Gulf stocks plummet as oil prices plunge
Dubai’s stock market has closed almost seven percent lower in its first day of trading for the week after a further slide in oil prices. The Dow Jones Industrial Average fell into a correction on Friday, fueling the biggest losses since 2011 for other gauges. Emerging market stocks suffered as it played into concerns that the Fed is preparing to hike rates and low oil prices.
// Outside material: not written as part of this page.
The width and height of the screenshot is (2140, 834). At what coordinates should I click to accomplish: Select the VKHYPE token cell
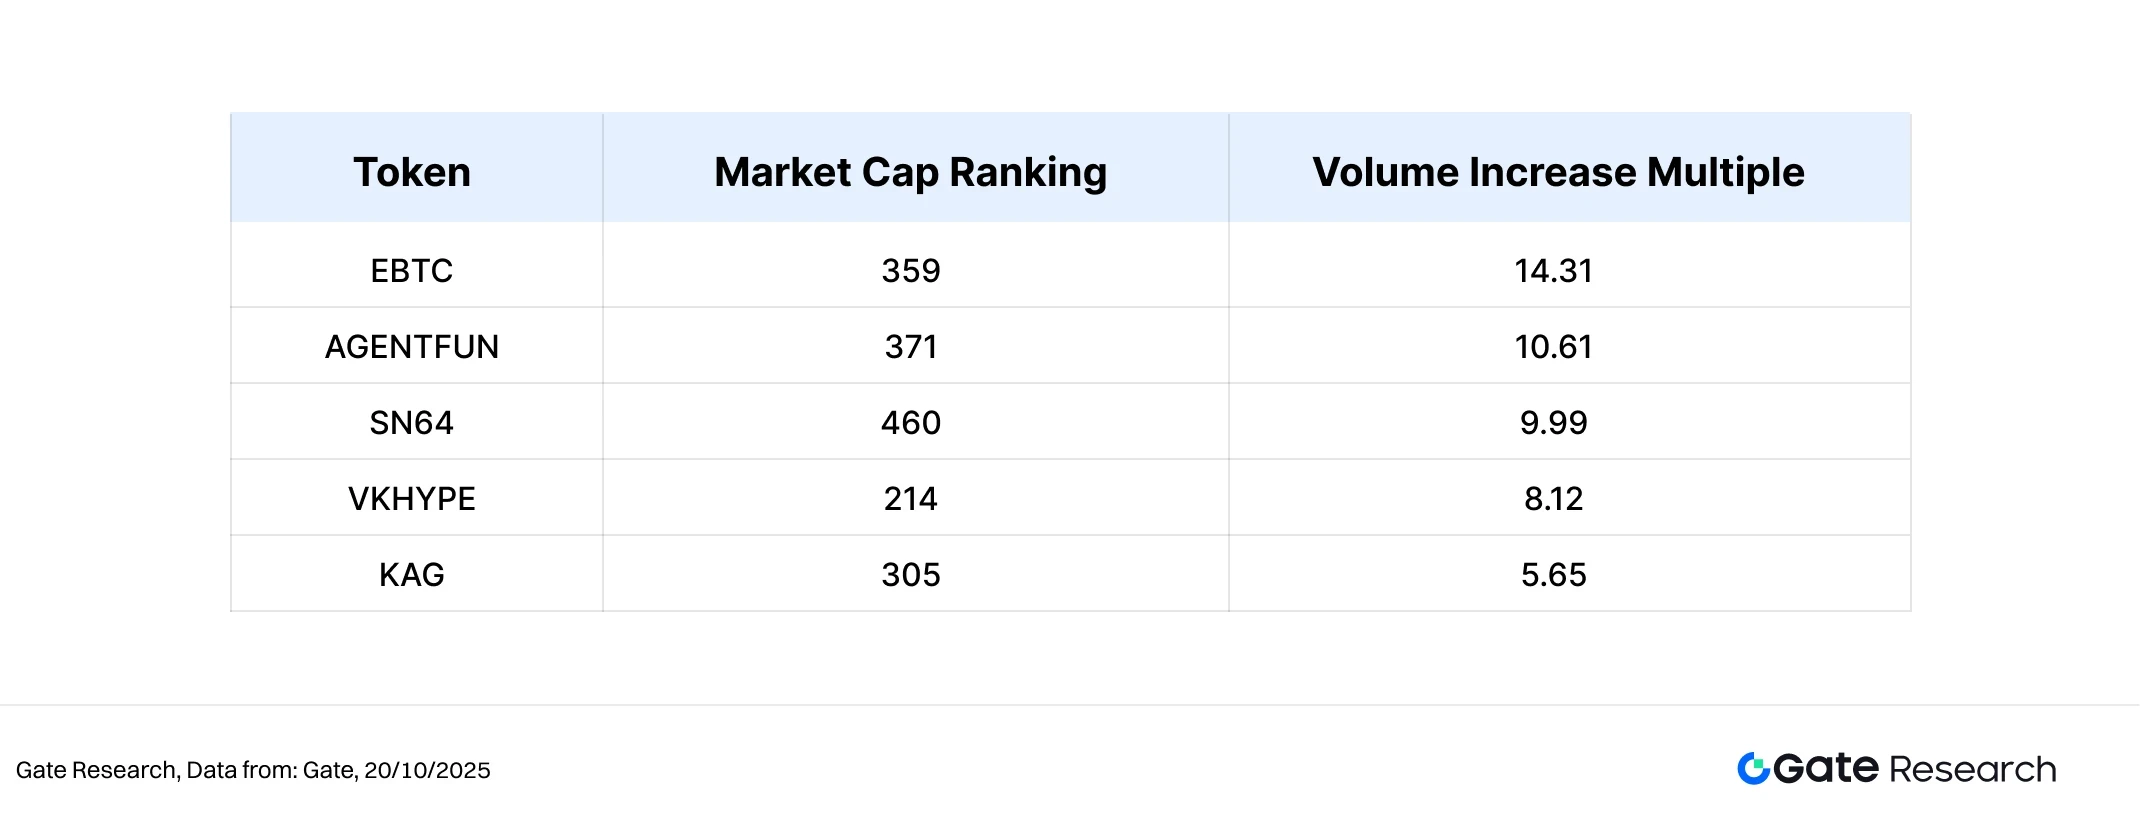click(x=412, y=498)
Egypt’s main index, the EGX30, dropped 5.4 percent while Abu Dhabi’s index dropped 5 percent.
The collapse of brent, the global oil benchmark, from about $107 per barrel in June past year to around £45 per barrel today had eaten into Saudi Arabia’s income.
For the Gulf nations, which largely depend on energy exports to finance their expansionary spending plans at home, the weak outlook for oil further aggravated a recent sell-down of risk in the region.
Saudi Arabia’s Tadawul is now down 24 per cent since hitting its 2015 peak in April, marking its second bear market in less than a year.
The tumble in the Saudi stock also comes after the Fitch ratings agency revised its outlook for the country from “stable” to “negative” in its foreign and local currency issuer default rating.
Given Saudi Arabia’s stature as “a bellwether for the region, we’ll probably see more declines”, following Tadawul’s slump into a bear market, said Dubai-based Tariq Qaqish, who oversees US$150 million as the head of asset management at Al Mal Capital PSC. Saudi Arabia’s revenues are nearly entirely dependent on the sale of oil. Emaar Properties also tumbled 5.64 per cent, while Dubai Islamic Bank also fell more than 3 per cent.